Enunciado = Según el fragmento del documento, ¿quién se convirtió en secretario particular del general José Ceballos?

Fragmento del documento =
Ese año, la erupción del volcán del Ceboruco, a manera de presagio, anunciaba un periodo de cambios vertiginosos y el principio de una nueva etapa en la vida política del país. La clase política y capitalista de Tepic se alejaba de los jefes de los Pueblos Unidos; Benito Juárez moría dos años después y, en su lugar, Sebastián Lerdo de Tejada era presionado para poner fin a la “cuestión de Tepic” por su carácter “inconstitucional”. Los demás hermanos Rivas fueron relevados de los cargos públicos en el periodo de transición, mas su lugar en el nuevo orden fue asegurado por la quinta generación, dando continuidad a la tradición familiar de los Rivas. Carlos Rivas Gómez, hijo, se convirtió en secretario particular del general José Ceballos -quien quedó a cargo de la campaña de pacificación de la sierra de Álica tras el fusilamiento de Lozada-, y después de Manuel González, asumiendo diversos cargos públicos en el gobierno porfirista.65
Relaciones interétnicas y defensa de autonomías en la sierra de Nayarit
Mientras los intereses de los pueblos de los valles y de la oligarquía tepiqueña convergían en un programa común a pesar de sus intereses divergentes, una tercera alianza había de gestarse. El pronunciamiento del Plan de Tacubaya abrió un vacío de poder que creó las condiciones para la sublevación de muchos pueblos, entre ellos coras, huaynamotecos, tepecanos y huicholes de la sierra de Nayarit, al oriente del río San Pedro y norte del río Santiago, que marcaban los límites de una frontera histórica. Si bien no todos lo hicieron al mismo tiempo, bajo la misma bandera ni por las mismas razones, en su incorporación a los Pueblos Unidos (y, como parte de éstos, a las fuerzas militares conservadoras), dos líderes fueron destacados: el huaynamoteco Alejandro Guerrero y el cora Dionisio Gerónimo.

Material de consulta =
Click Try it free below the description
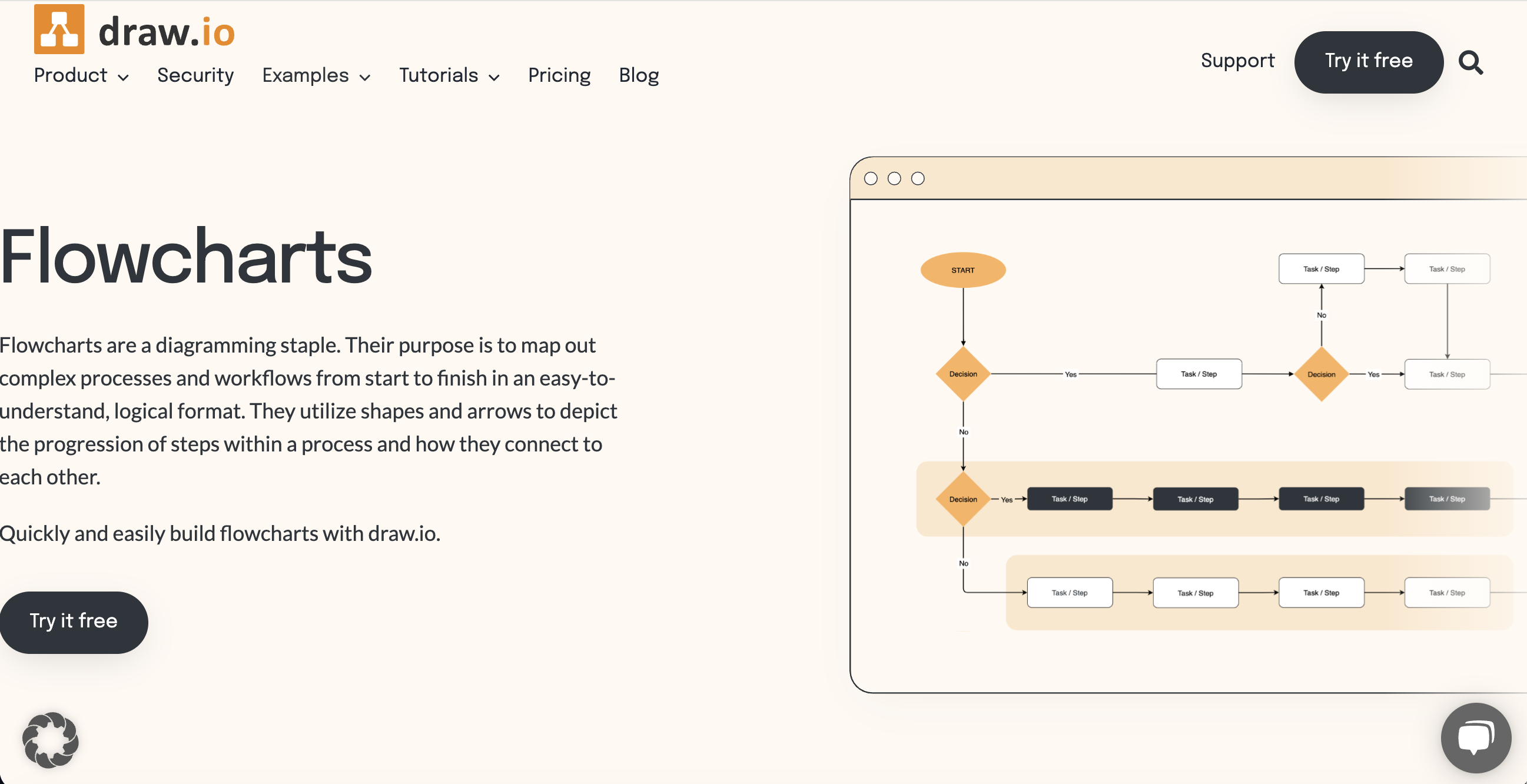The image size is (1527, 784). [x=74, y=622]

Resultado del ejercicio = Carlos Rivas Gómez, hijo.